Previous research [19] discussed the page breakage caused by request blocking. They stated that URL blocking-based protection could affect the user experience because request blocking will block the content loading. FPFlow won’t block the resource loading request (e.g., loading content from a tracker or advertising domain). Instead, FPFlow only intercepts data transmission requests. We found that these requests seldom return data. For example, many fingerprinting requests using src attributes requests for a zero-size GIF image. Such requests are only used for collecting client data, and they do not load anything. As a result, blocking such requests will not cause breakage to the web page.

We also evaluated the overhead of FPFlow by comparing it with the original Chromium browser. Since the API access monitoring feature of FPFlow is only used to compare the result with previous work and introduces relatively large IO overhead, we disabled the API access monitoring feature in the performance testing. We selected the TRANCO top 100 sites and loaded them with FPFlow and original Chromium. We recorded the time from the start of the two browsers to the end of the page loading. The performance overhead ranges from 6% to 13%, with an average of 9.2%.

6 Discussion

Our Improvements to Previous Approaches. Comparing with API monitoring based detection and prevention [7, 8, 16, 17], FPFlow can reduce false positives. We found radio gardenFootnote 6, an online FM website using Canvas and WebGL to generate the background of the page. The API access trace of this website contains many operations related to WebGL, and the generated image data is retrieved through API toDataURL. It is likely for previous work to mistake this website as performing Canvas fingerprinting. However, FPFlow showed that the rendered data is not sent to the remote server.

Fig. 7.
figure 7

Fingerprinting encoding script.

We found that encoding or hashing browser fingerprints is a common practice. The encoded fingerprinting is transmitted through the web or stored in Cookie as a user identifier. Comparing with request checking based detection [9], FPFlow is not limited by fingerprint encoding since encoding or hashing does not cut off taint propagation. Figure 7 is a formatted code snippet from https://wl.jd.com/wl.js. The fingerprinting data (including location, user agent, and rendered Canvas data) is hashed with the MD5 algorithm.

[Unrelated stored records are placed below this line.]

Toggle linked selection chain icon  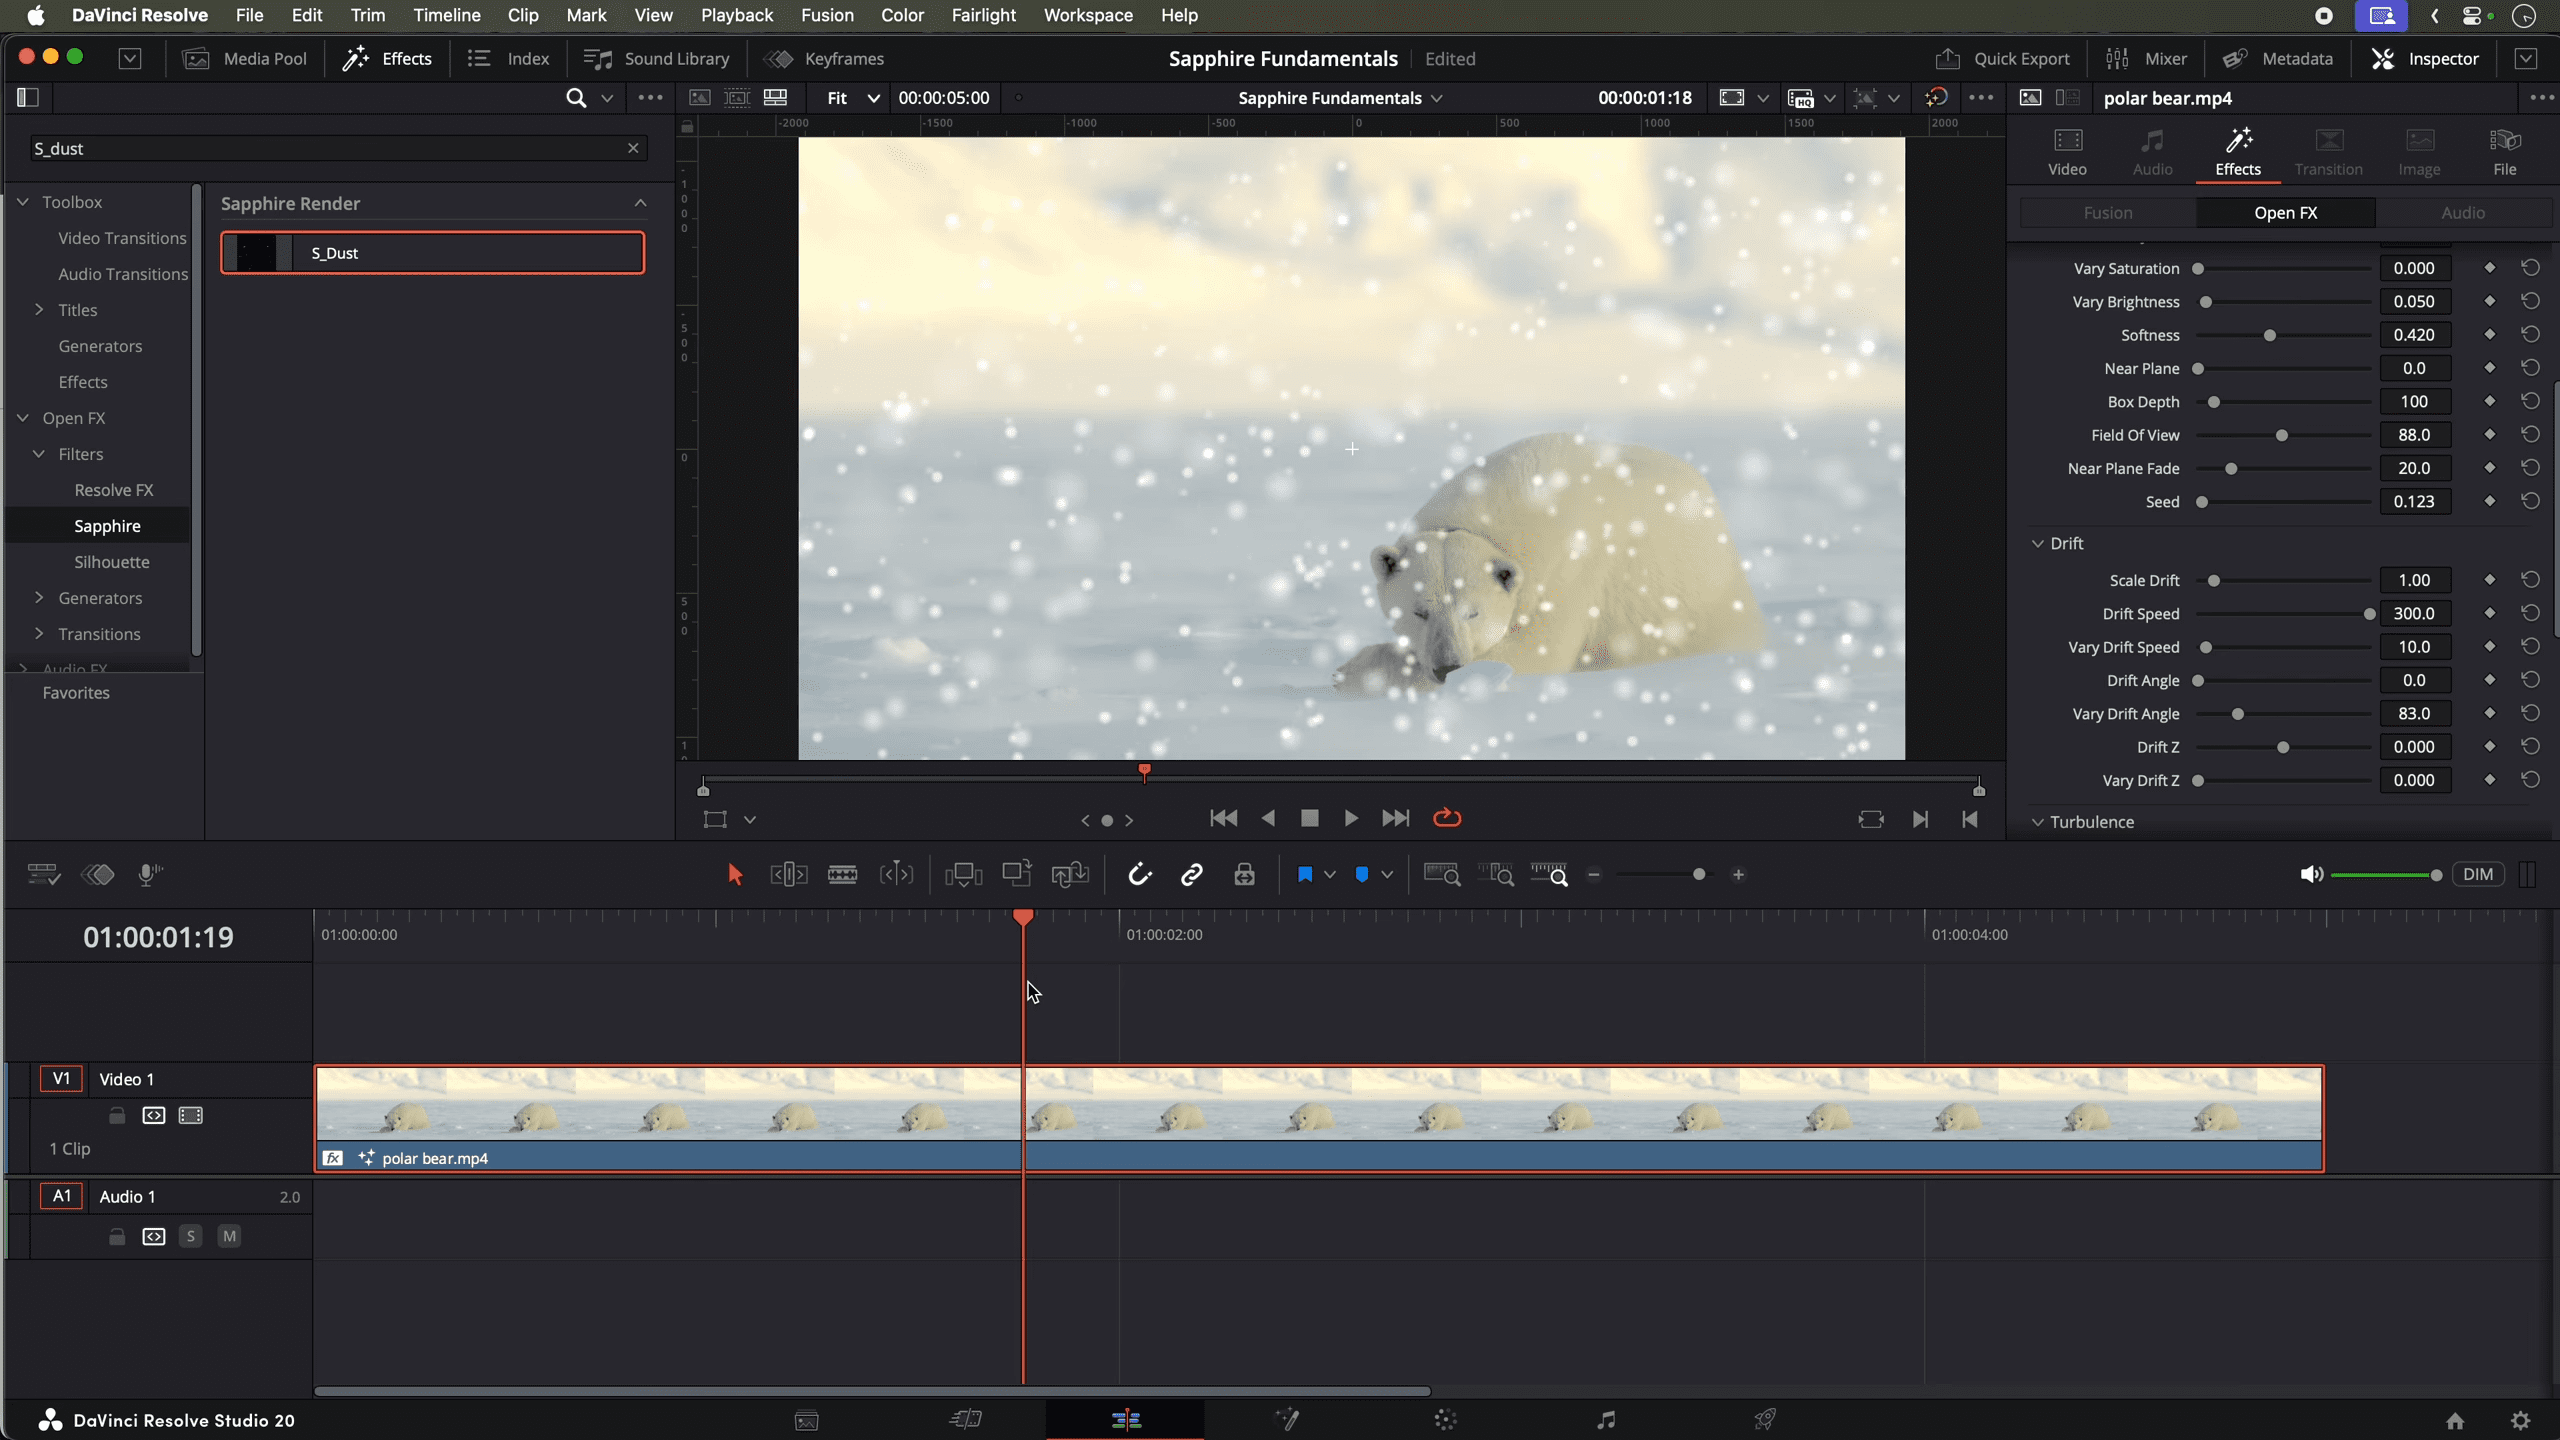click(1191, 875)
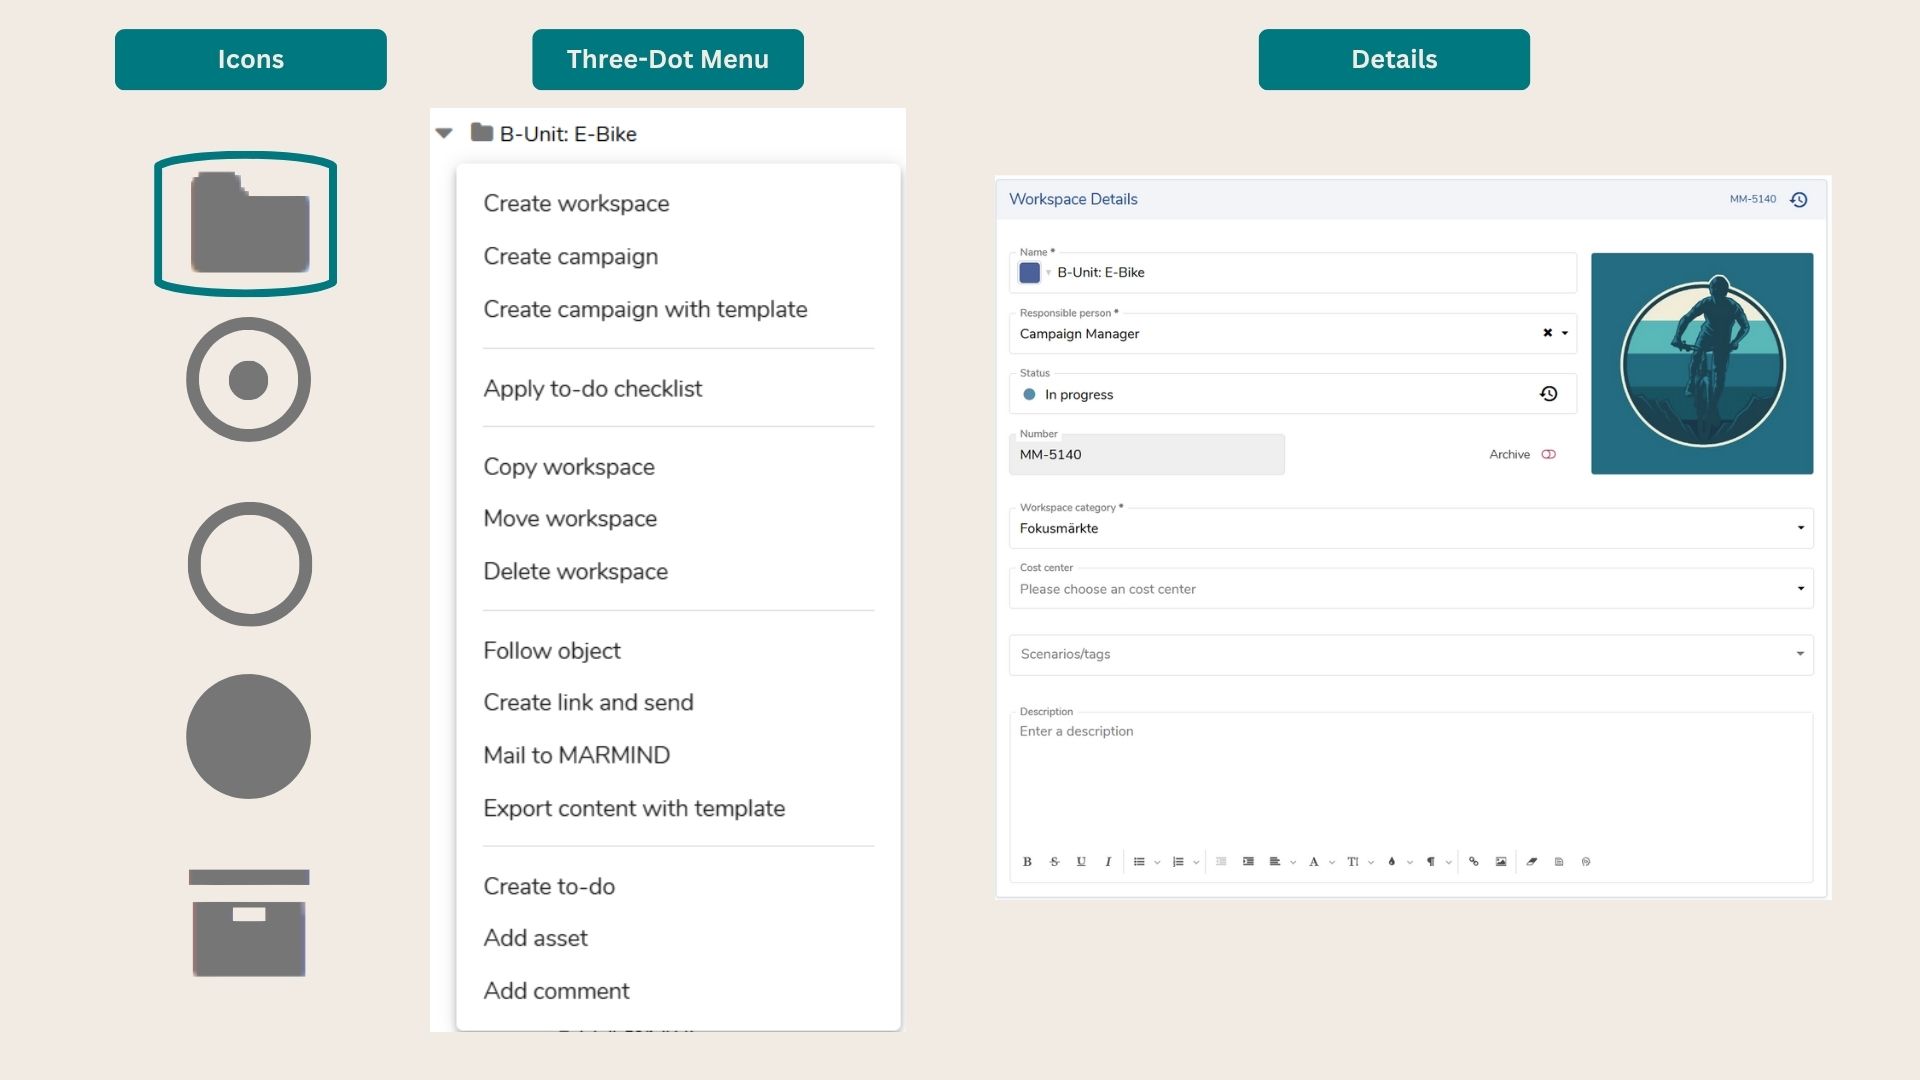Click the blue color swatch beside the Name field
Viewport: 1920px width, 1080px height.
pos(1028,272)
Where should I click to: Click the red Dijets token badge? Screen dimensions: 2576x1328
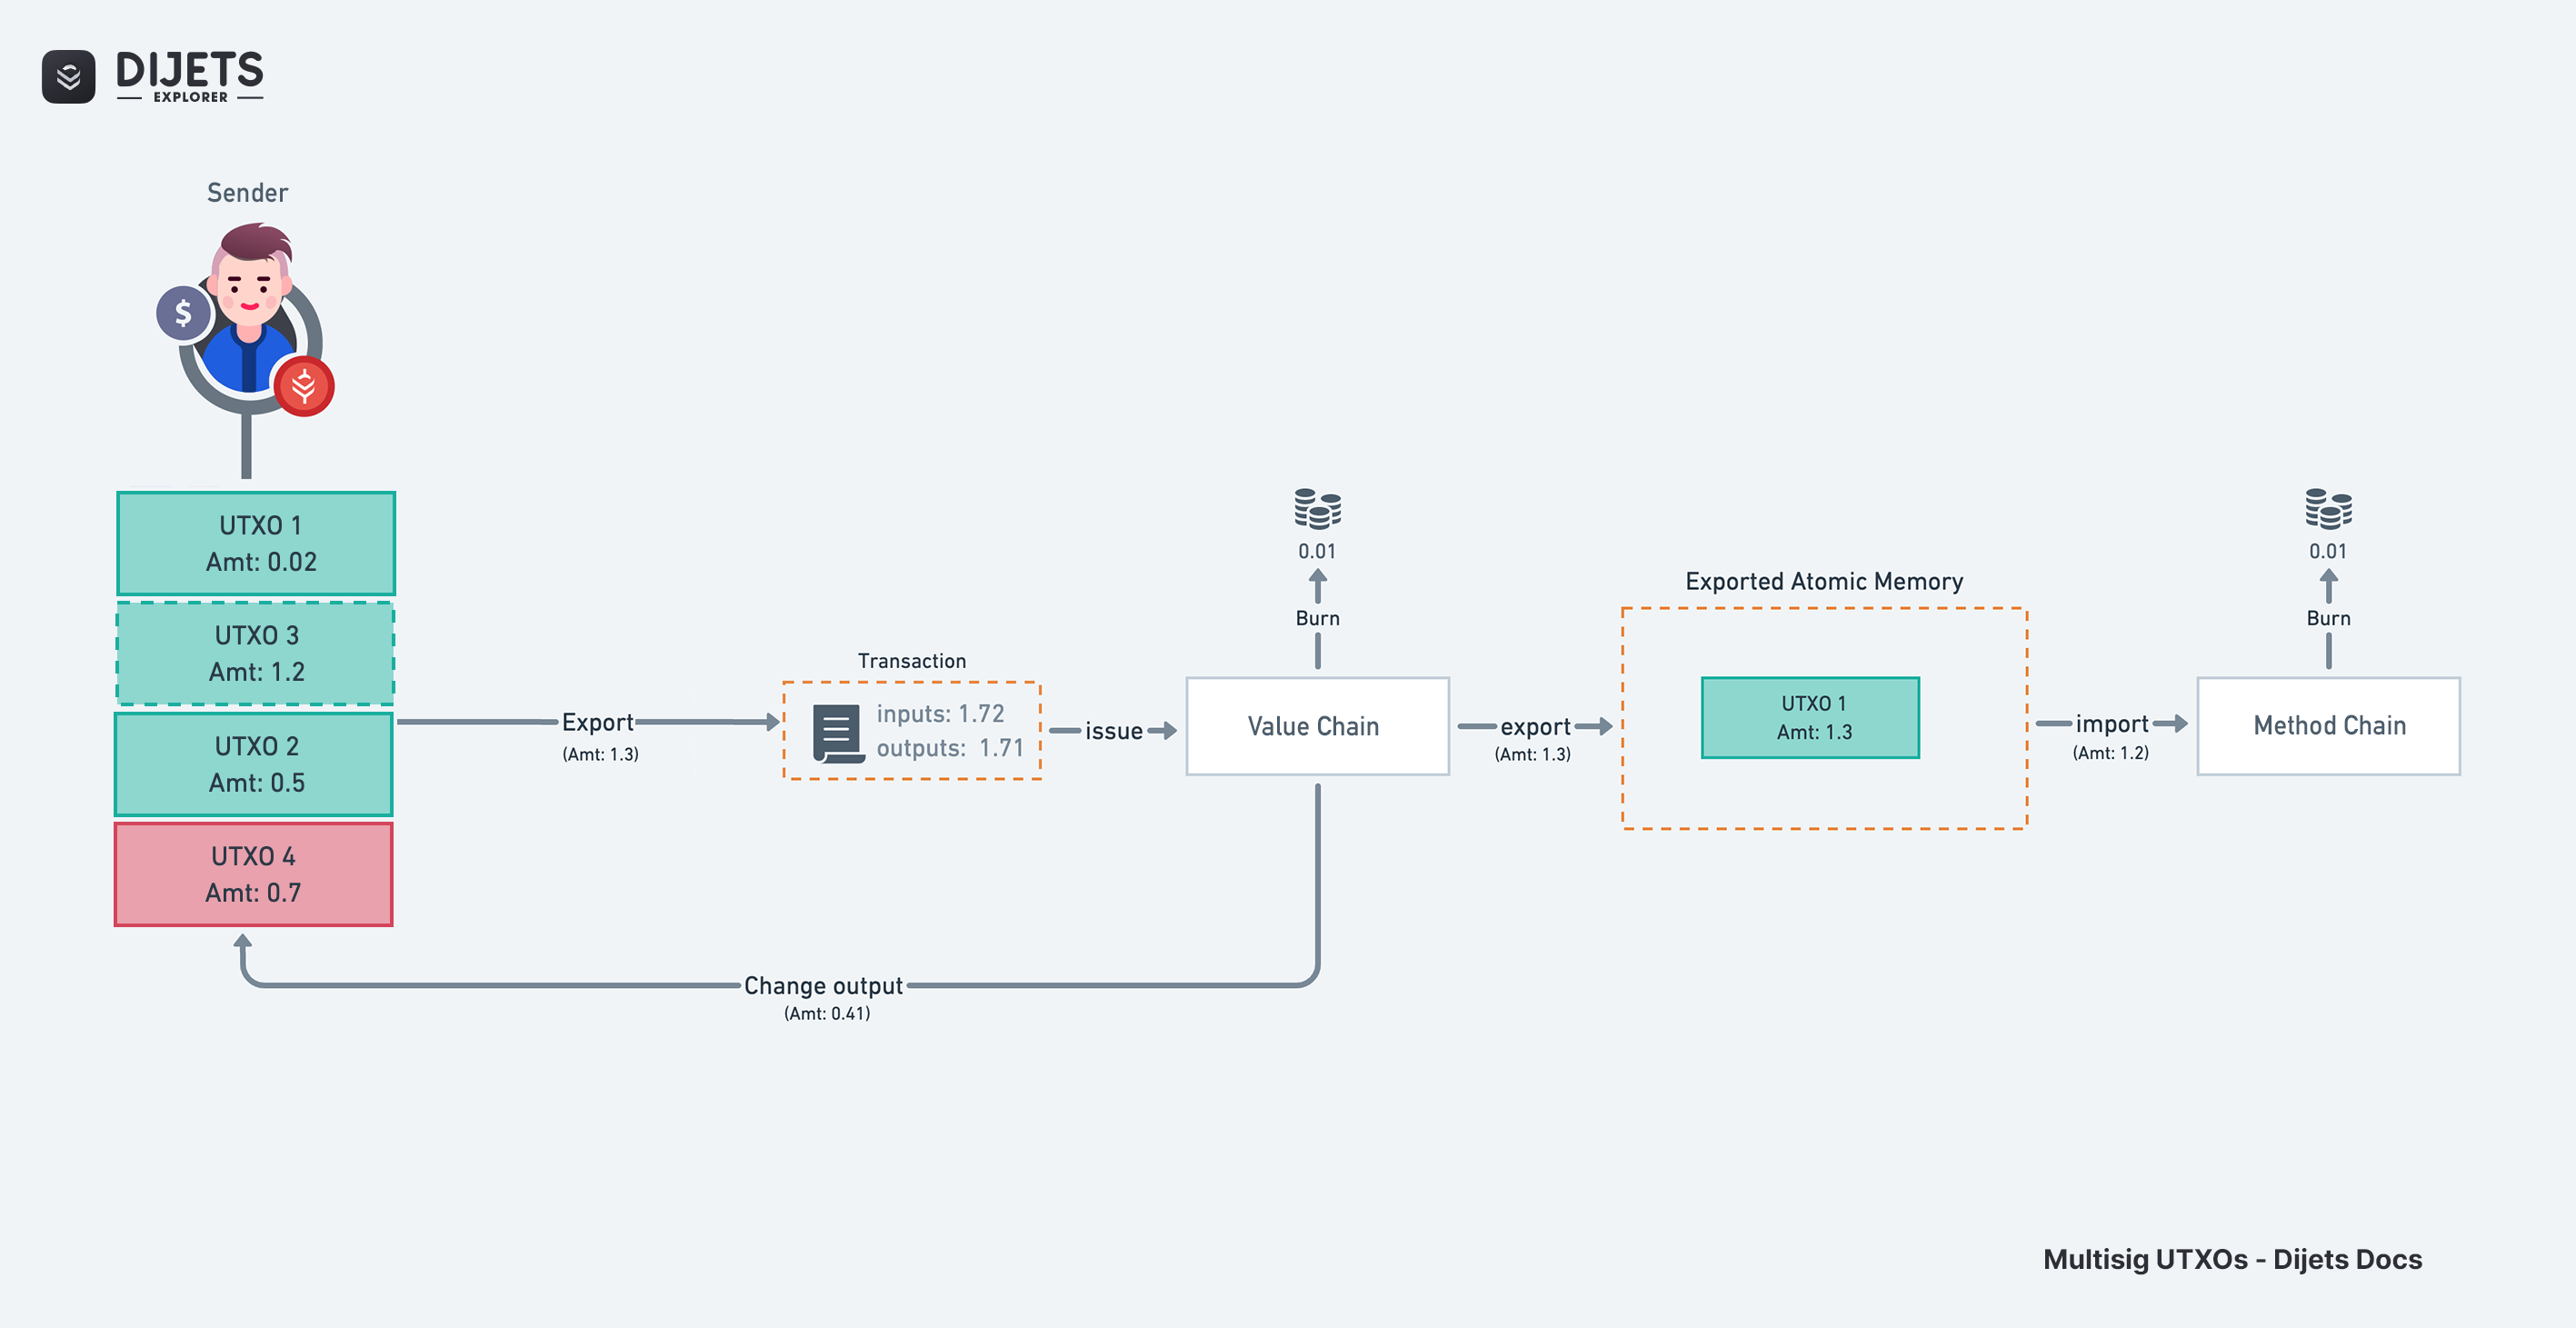coord(304,386)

Limitations. Although FPFlow can detect fingerprinting attributes transmission, it has several limitations. First, FPFlow propagates taint only with explicit data flow, and it is not able to propagate with implicit data flow, which results in false negative. As a result, our experiment revealed the lower bound of the current deployment of potential browser fingerprinting. Second, FPFlow cannot detect WebRTC fingerprinting and JavaScript font probing because these techniques do not rely on the return value of certain API. These fingerprinting methods can be detected with the API accessing pattern, as mentioned in previous researches.

7 Conclusion

In this paper, we introduced FPFlow, a pure dynamic taint analysis framework upon Chromium to detect and prevent browser fingerprinting. FPFlow monitors the data flow from retrieving fingerprinting attributes to sending them to tracking service. Based on FPFlow, we conducted a large-scale browser fingerprinting detection on TRANCO top 10,000 sites and found that 66.6% of the websites are transmitting fingerprinting data, leading to potential fingerprinting based tracking. Meanwhile, our experiments revealed the behavior of fingerprinting scripts such as tracker loader and fingerprinting beacon. We also showed that FPFlow could prevent browser fingerprinting with no sacrifice to user experience. Our work introduces data flow analysis to have a better understanding of how browser fingerprinting is adopted in the real world.